**PROBLEMS**
(a) Repeat a passage from the MIPS patch reply word for word, beginning at the words "I had one of" and stopping after "in the assembler.".
(b) Please condense the paragraph of the MIPS patch reply that opens with "There's some complication here" into a short bulleted list that keeps its main points.

**DOCUMENT SEGMENT**

[<prev] [next>] [<thread-prev] [thread-next>] [day] [month] [year] [list]
Message-ID: <CAAofZF65p+DnH8xA0+sfuZv=VO63Zgv4rQ6frrdEzQYoZ0MaWA@mail.gmail.com>
Date: Mon, 31 Mar 2025 12:11:02 +0200
From: Marco Crivellari <marco.crivellari@...e.com>
To: "Maciej W. Rozycki" <macro@...am.me.uk>
Cc: linux-mips@...r.kernel.org, linux-kernel@...r.kernel.org,
Thomas Bogendoerfer <tsbogend@...ha.franken.de>, Frederic Weisbecker <frederic@...nel.org>,
Anna-Maria Behnsen <anna-maria@...utronix.de>, Thomas Gleixner <tglx@...utronix.de>,
Peter Zijlstra <peterz@...radead.org>, Huacai Chen <chenhuacai@...nel.org>
Subject: Re: [PATCH v6 1/1] MIPS: Fix idle VS timer enqueue
Hi Maciej,
>It has to be M4K there, and that isn't the most fortunate choice, because
>it's a manual for the specific microarchitecture and then one that doesn't
>usually run Linux, because it has no TLB.
Ah... my bad. I've also searched the manuals name you gave me.
I had one of them, but a specific volume:
"MIPS Architecture For Programmers Volume II-A: The MIPS64 Instruction
Set Reference Manual"
> There's some complication here coming from the need to factor in the ISA
> bit in the microMIPS mode; something that hasn't been discussed so far.
> The `.fill 0' approach is a hack and it has struck me that we need to add
> a `.noinsn' pseudo-op to GAS for this purpose, complementing `.insn', but
> we need to stick with the hack for now anyway as it will take years until
> we can rely on a new feature in the assembler.
Ah, interesting. So de facto having the "repeat" to 0, will generate nothing.

[Some records]
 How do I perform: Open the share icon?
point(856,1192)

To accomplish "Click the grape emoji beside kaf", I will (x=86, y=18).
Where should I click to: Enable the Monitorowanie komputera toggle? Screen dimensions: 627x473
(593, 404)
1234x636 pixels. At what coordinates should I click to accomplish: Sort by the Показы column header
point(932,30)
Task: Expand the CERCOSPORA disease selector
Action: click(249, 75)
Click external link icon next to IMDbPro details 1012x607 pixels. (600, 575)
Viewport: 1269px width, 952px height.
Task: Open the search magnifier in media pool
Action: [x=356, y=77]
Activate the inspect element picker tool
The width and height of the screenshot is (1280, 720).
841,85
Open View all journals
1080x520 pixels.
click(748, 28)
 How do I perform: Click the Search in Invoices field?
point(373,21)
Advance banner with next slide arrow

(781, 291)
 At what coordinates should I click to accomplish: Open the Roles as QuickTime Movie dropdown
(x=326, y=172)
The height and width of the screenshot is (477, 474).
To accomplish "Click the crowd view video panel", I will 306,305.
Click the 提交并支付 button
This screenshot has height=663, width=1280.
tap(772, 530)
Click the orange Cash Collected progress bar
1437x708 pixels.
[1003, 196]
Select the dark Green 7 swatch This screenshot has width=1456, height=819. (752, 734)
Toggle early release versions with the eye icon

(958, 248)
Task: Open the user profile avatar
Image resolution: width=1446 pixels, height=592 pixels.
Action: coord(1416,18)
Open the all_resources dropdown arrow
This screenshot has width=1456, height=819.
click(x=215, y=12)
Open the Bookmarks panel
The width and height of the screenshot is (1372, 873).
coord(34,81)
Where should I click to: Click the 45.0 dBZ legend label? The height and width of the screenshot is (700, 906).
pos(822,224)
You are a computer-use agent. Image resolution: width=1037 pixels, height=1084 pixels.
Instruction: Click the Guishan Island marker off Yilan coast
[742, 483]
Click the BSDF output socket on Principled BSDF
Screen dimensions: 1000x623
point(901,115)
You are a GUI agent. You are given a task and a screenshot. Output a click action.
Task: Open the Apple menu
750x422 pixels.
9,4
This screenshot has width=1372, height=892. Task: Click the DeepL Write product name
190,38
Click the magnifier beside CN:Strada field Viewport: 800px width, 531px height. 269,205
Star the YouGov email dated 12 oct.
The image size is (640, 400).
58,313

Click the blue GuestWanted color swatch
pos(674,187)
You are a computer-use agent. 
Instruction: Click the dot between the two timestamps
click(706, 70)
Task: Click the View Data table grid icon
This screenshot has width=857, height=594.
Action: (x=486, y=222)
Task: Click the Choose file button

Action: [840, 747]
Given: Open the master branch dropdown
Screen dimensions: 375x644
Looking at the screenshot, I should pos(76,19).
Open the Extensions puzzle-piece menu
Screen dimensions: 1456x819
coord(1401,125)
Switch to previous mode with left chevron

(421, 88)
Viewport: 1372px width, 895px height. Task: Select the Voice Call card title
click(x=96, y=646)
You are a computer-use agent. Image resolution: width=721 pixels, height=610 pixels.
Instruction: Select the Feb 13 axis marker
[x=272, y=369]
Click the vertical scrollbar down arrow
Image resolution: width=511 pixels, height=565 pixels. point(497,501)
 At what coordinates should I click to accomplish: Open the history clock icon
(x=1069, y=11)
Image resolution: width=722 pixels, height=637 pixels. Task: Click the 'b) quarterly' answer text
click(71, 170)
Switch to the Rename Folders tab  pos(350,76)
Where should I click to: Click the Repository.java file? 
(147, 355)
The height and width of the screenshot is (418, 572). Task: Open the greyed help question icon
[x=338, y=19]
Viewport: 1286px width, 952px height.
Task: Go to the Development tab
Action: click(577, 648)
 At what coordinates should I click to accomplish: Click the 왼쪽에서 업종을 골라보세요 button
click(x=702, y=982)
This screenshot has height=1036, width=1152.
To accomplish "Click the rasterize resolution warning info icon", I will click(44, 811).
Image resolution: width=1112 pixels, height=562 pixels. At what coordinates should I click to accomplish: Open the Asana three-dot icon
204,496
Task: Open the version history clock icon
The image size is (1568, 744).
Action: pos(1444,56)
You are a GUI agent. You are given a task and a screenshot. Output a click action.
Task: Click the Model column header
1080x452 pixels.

**OUTPUTS**
(a)
I had one of them, but a specific volume:
"MIPS Architecture For Programmers Volume II-A: The MIPS64 Instruction
Set Reference Manual"
> There's some complication here coming from the need to factor in the ISA
> bit in the microMIPS mode; something that hasn't been discussed so far.
> The `.fill 0' approach is a hack and it has struck me that we need to add
> a `.noinsn' pseudo-op to GAS for this purpose, complementing `.insn', but
> we need to stick with the hack for now anyway as it will take years until
> we can rely on a new feature in the assembler.

(b)
- A complication arises from needing to factor in the ISA bit in microMIPS mode, which has not been discussed yet.
- The `.fill 0' approach is a hack.
- A `.noinsn' pseudo-op should be added to GAS for this purpose, complementing `.insn'.
- The hack must stay for now, since it will take years before a new assembler feature can be relied on.